The reality, however, was significantly less uplifting. Berkeley law professor John Yoo, a former official in John Ashcroft's Justice Department, concluded that the Court had left the government "with sufficient flexibility to effectively prevail in the future." The effects of the rulings have yet to be fully felt since the proceedings have a long way to go before they are finally played out, but the fine print of the Court's controlling opinions, combined with the manner in which the government is proceeding with enemy combatant hearings, strongly suggests that widespread proclamations about the triumph of liberty were premature and probably in serious error. Each decision included enough qualifications and concessions to eviscerate in practice the due process rights that the justices praised in theory.
That Great Writ Sure Is Great
The first case the Court chose to consider, Rasul v. Bush, involved a group of prisoners purportedly captured fighting for the Taliban regime in Afghanistan and held in a detention facility in Guantanamo Bay, Cuba. The chief question in the case was whether Guantanamo, governed by a 100-year-old perpetual lease between the U.S. and Cuba, was beyond the reach of American courts. (The prison population in Guantanamo was composed exclusively of non-U.S. citizens, perhaps so it wouldn't appear that Americans were being herded into distant gulags.) Lawyers for the detainees filed habeas corpus petitions with the federal district court in Washington, D.C., eventually appealing to the Supreme Court in order to compel the government to justify the inmates' detention.
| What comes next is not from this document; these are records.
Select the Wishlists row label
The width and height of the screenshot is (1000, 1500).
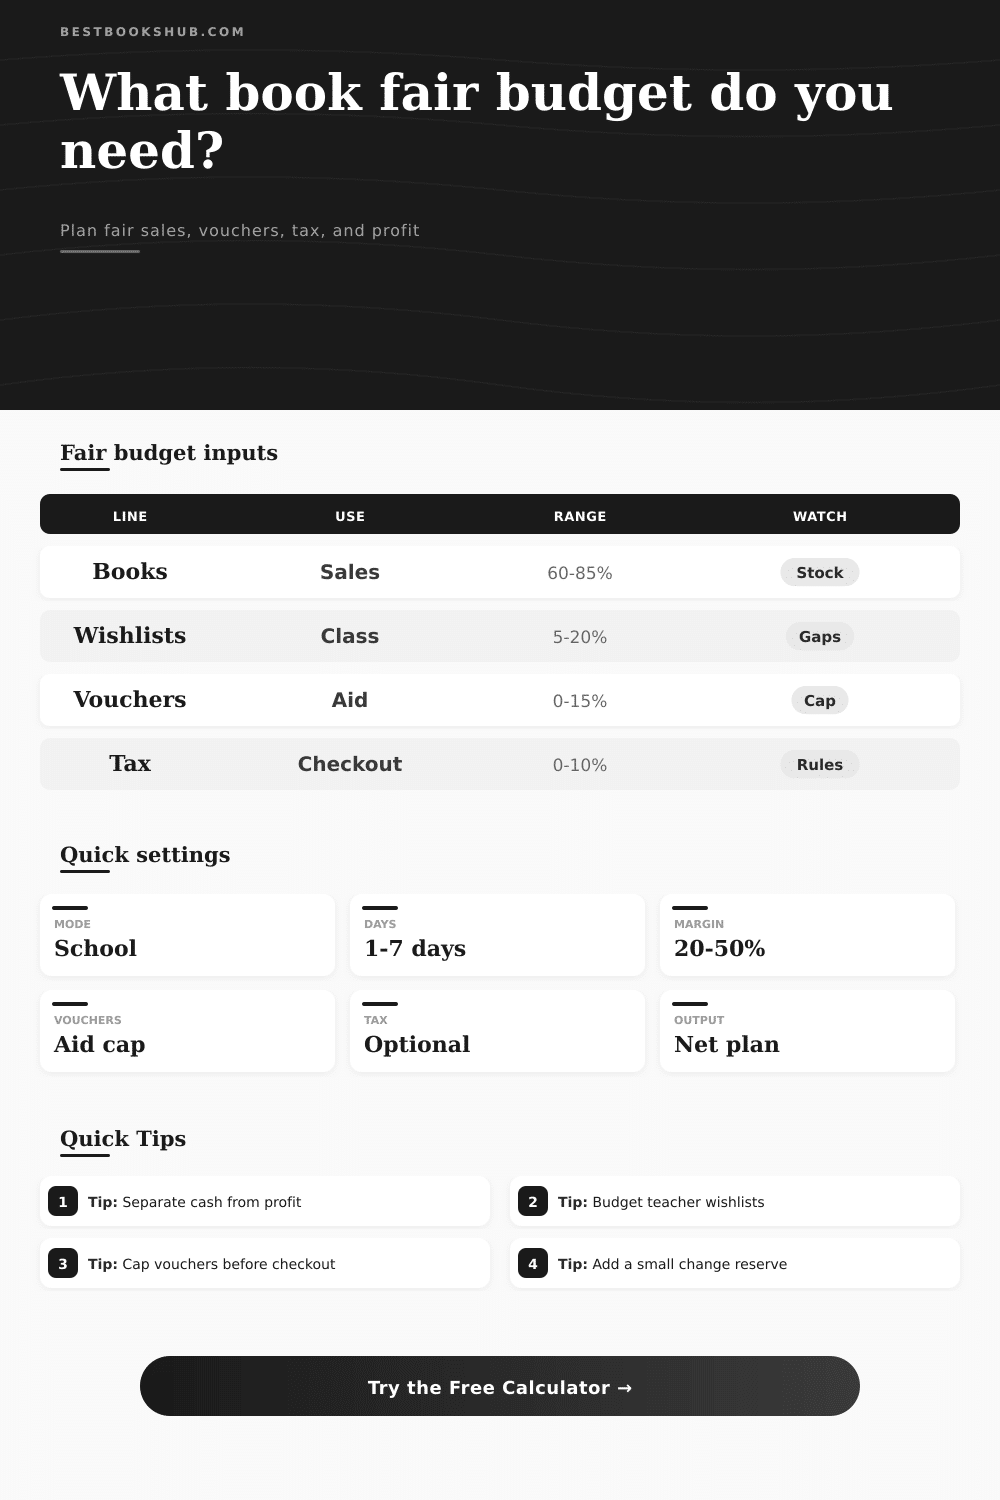coord(130,635)
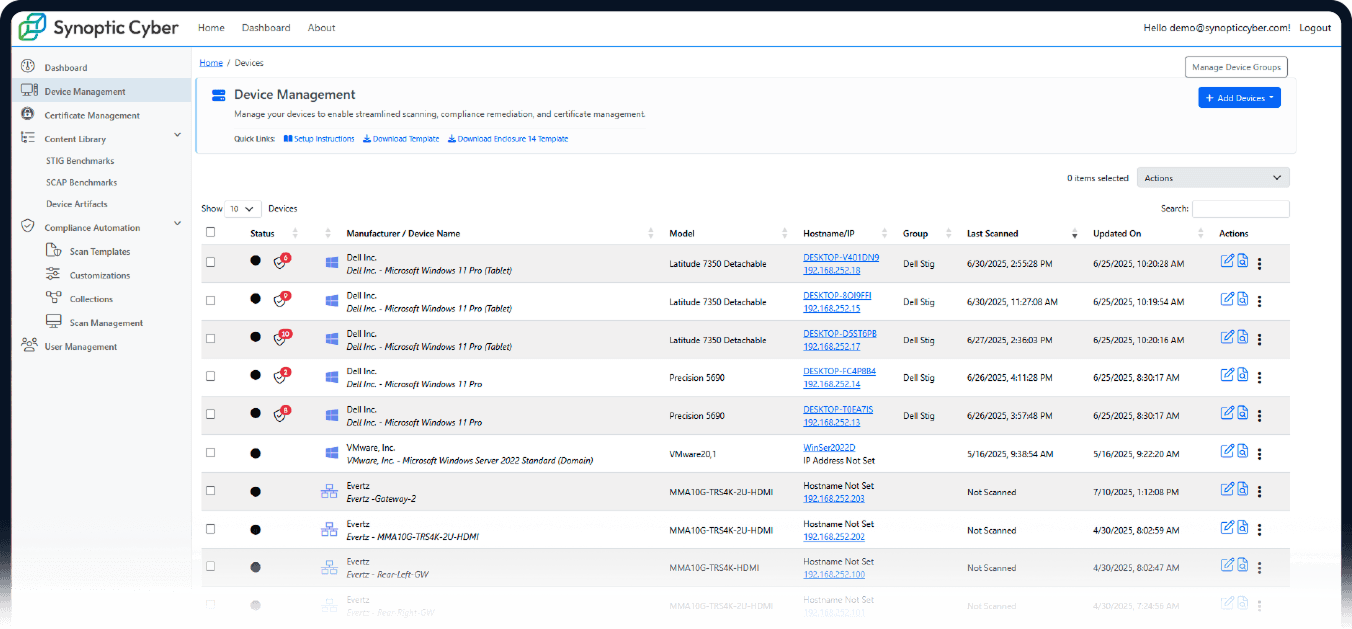Click edit icon for Evertz Rear-Left-GW

click(x=1227, y=565)
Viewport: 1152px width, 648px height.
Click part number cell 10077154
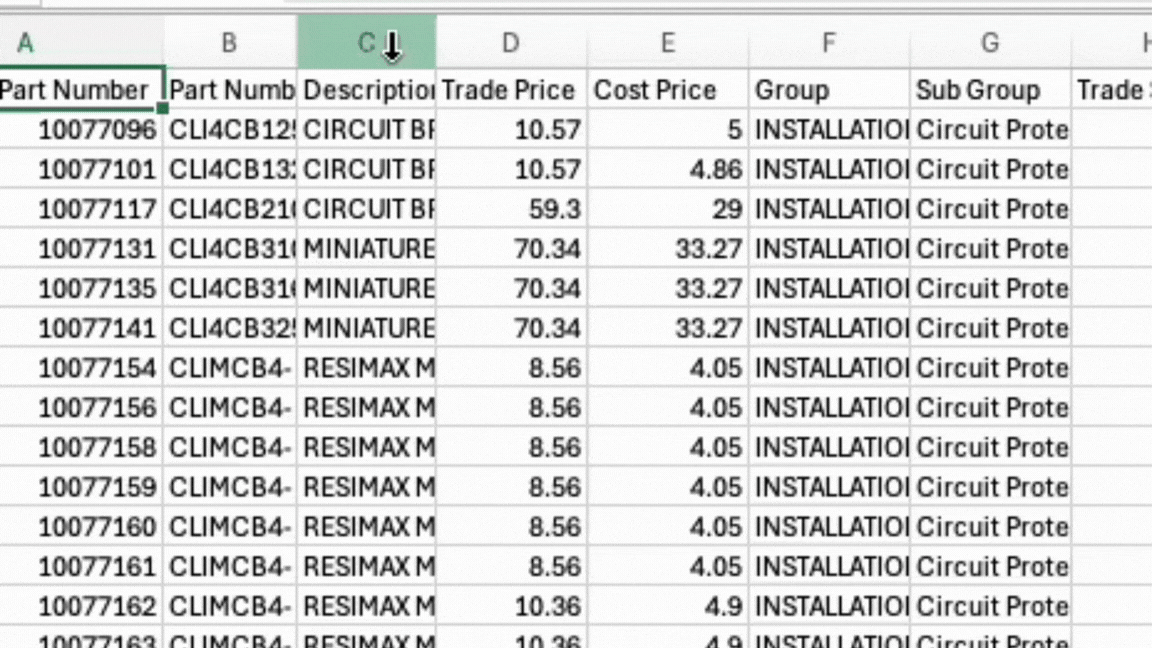click(80, 368)
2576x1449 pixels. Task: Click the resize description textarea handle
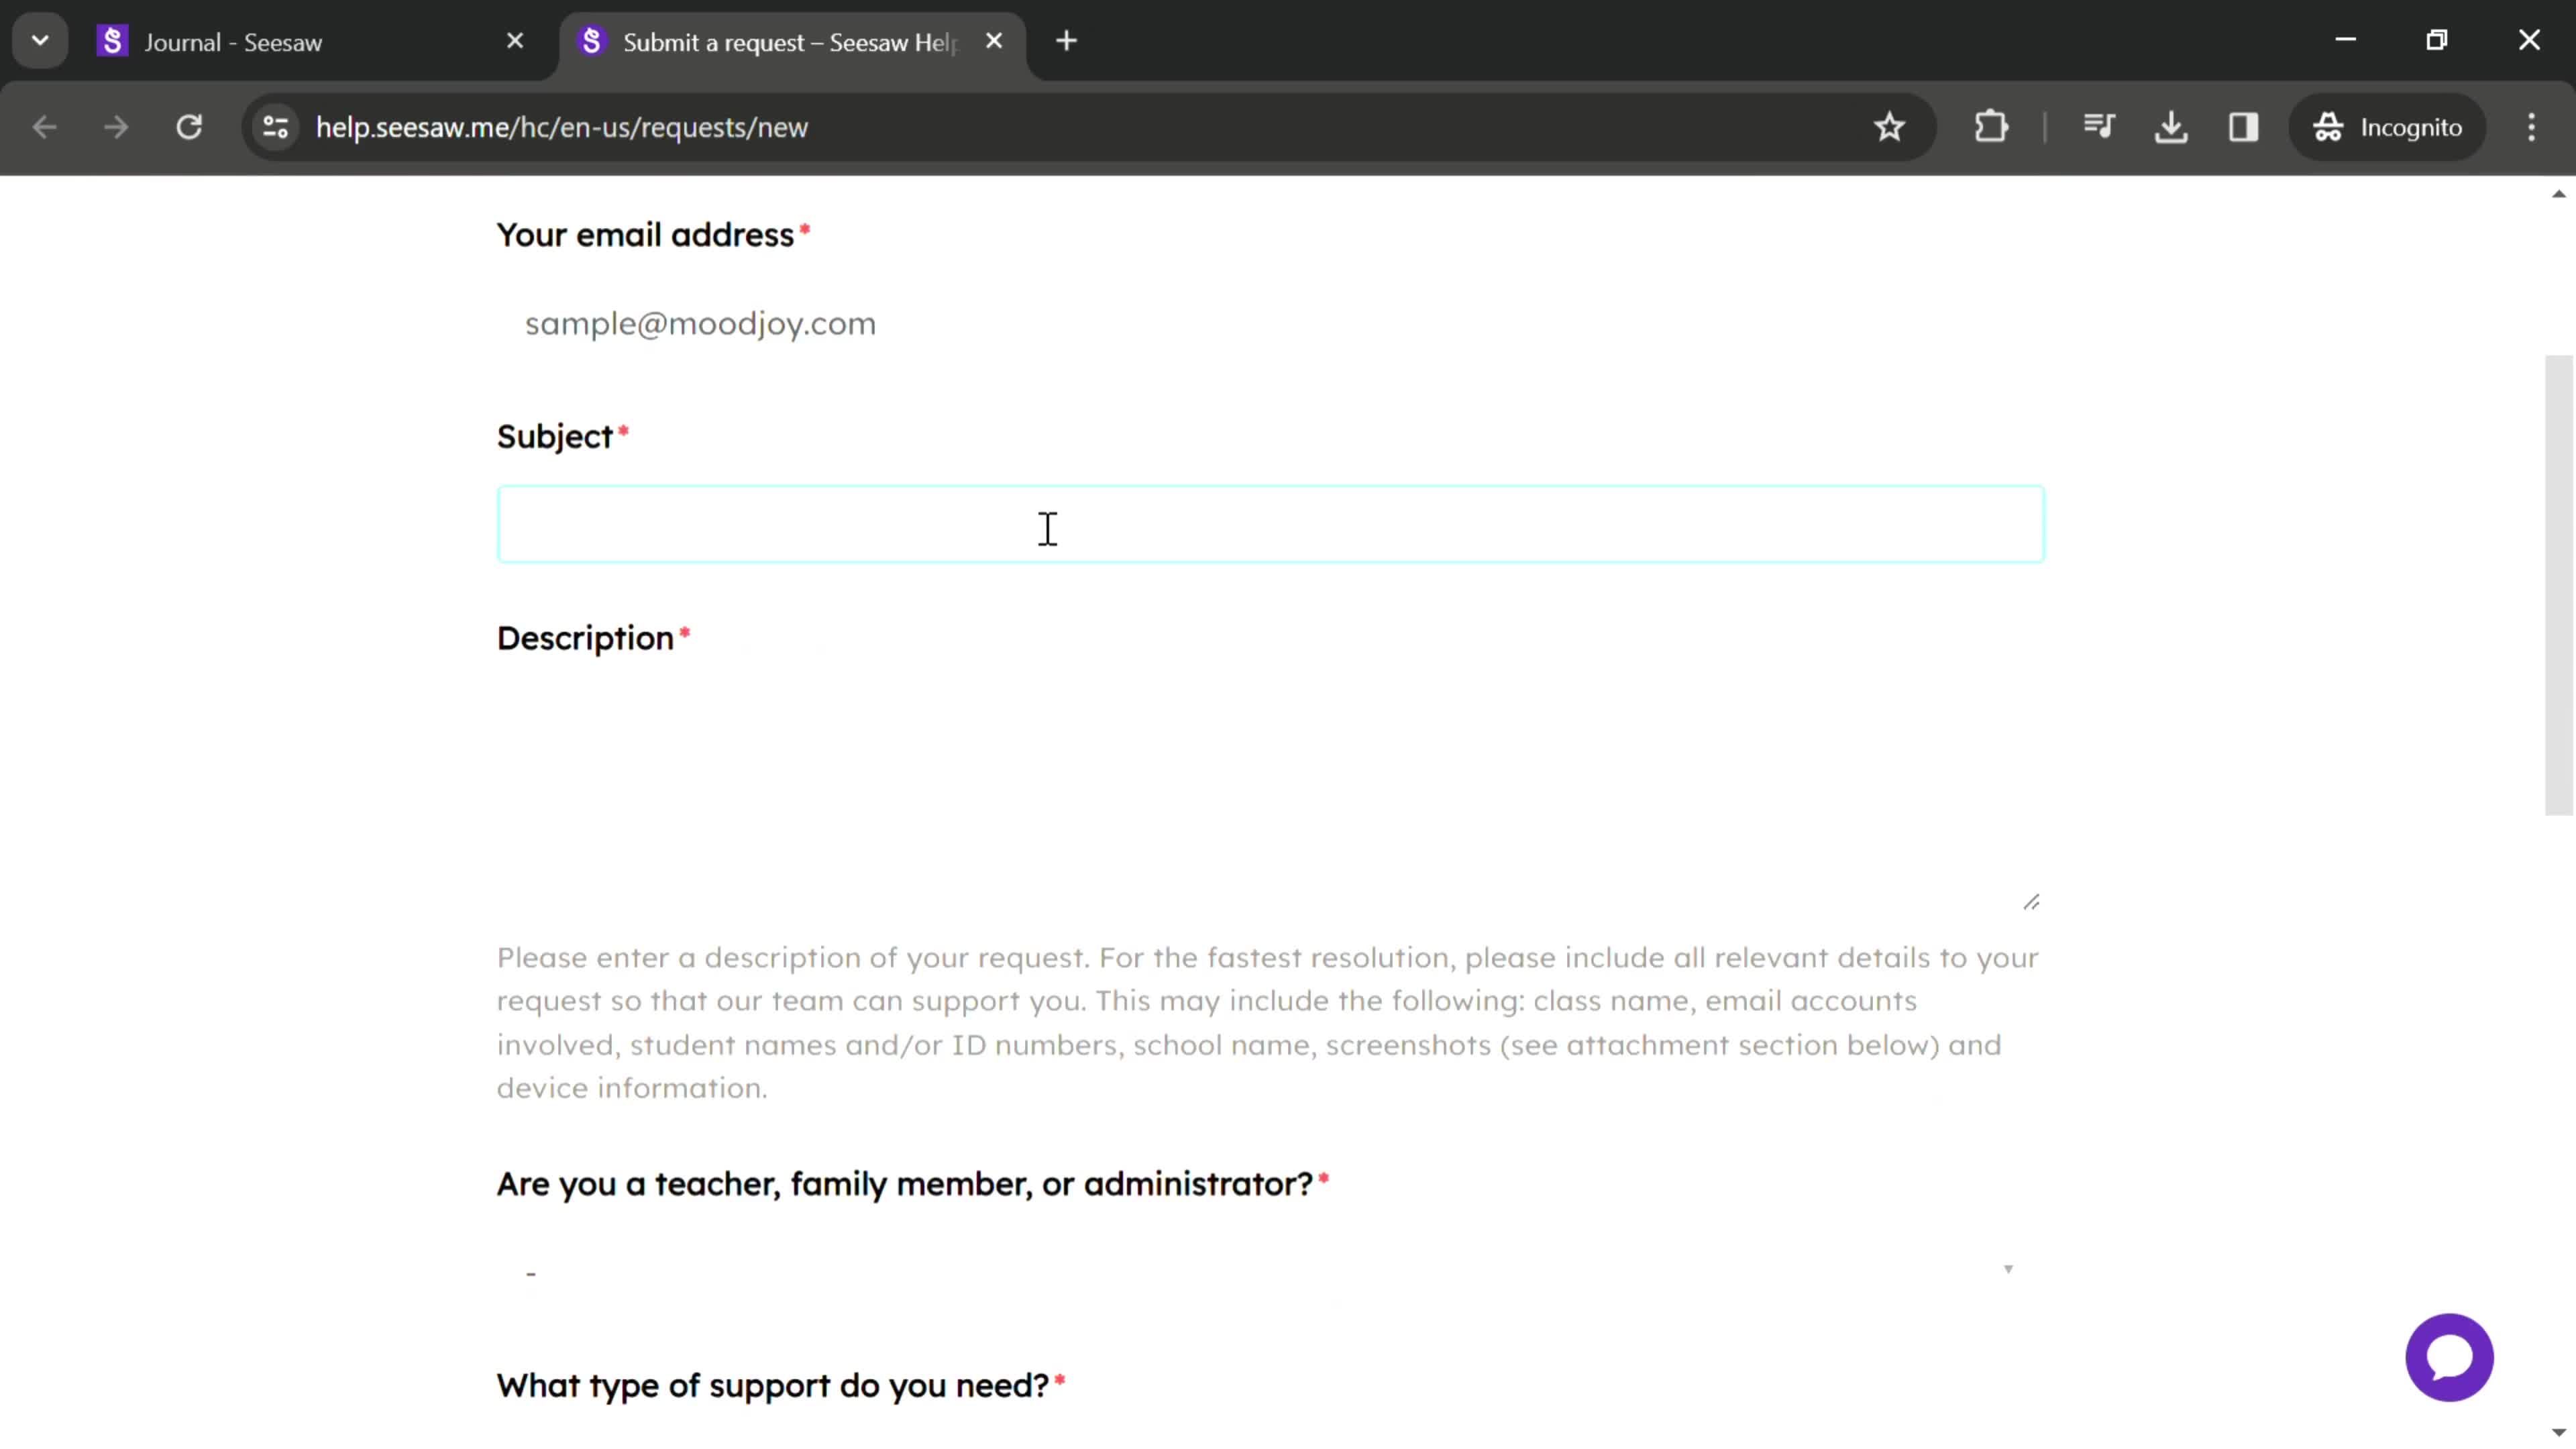(2031, 900)
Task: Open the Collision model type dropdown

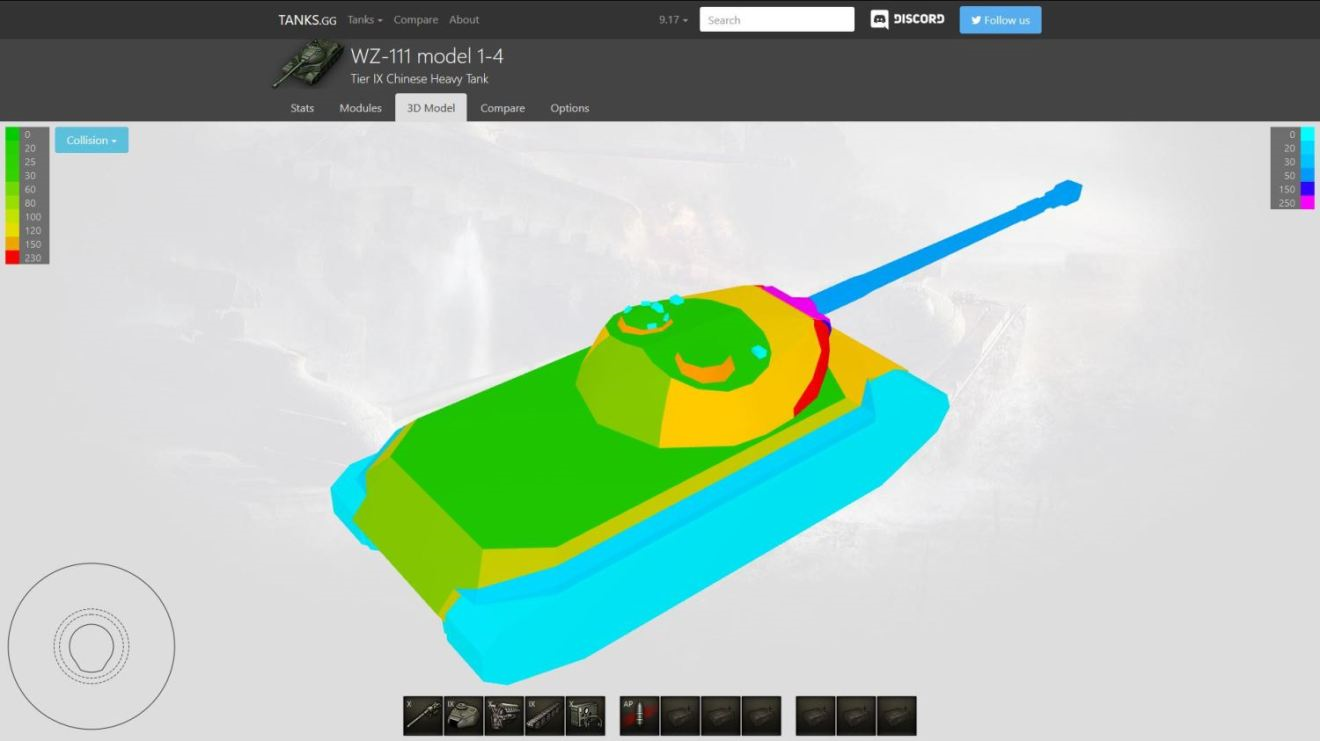Action: (x=91, y=140)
In a majority opinion written by John Paul Stevens, he and four other justices, joined by Anthony Kennedy in a concurring opinion, rejected the Bush administration's claim that the courts had no power to review the military's actions in Guantanamo. Addressing what the Court termed "the narrow but important question of whether the United States courts lack jurisdiction to consider challenges to the legality of the detention" of foreign nationals captured abroad and held in Guantanamo, the majority quoted the late Justice Robert Jackson's dissent in a 1953 case involving habeas corpus relief for aliens held in U.S. custody:
"Executive imprisonment has been considered oppressive and lawless since [King] John, at Runymede, pledged that no free man should be imprisoned, dispossessed, outlawed, or exiled save by the judgment of his peers or by the law of the land. The judges of England developed the writ of habeas corpus largely to preserve these immunities from executive restraint."
Notwithstanding the broad, inspirational language, Rasul presented a narrow question: whether the federal courts had any jurisdiction to hear habeas corpus petitions from prisoners held outside the territorial limits of the country. The issue in the second case, Hamdi v. Rumsfeld, was broader: the nature and extent of rights afforded to prisoners designated as enemy combatants. Like Rasul, Hamdi focused on a dispute over habeas corpus–with the important distinction that the prisoner in this case was an American citizen held in the U.S. Yaser Esam Hamdi, born in Louisiana but raised in Saudi Arabia, had by 2001 taken up residence in Afghanistan, where he was seized, reportedly on the battlefield, by members of the Northern Alliance and turned over to the Americans. He was held at Guantanamo until the authorities found out he was an American citizen, whereupon he was transferred to a naval brig in Norfolk, Virginia, and later to another brig in Charleston, South Carolina. He was held incommunicado, without formal charges, without the right to see a lawyer, and without access to judicial review.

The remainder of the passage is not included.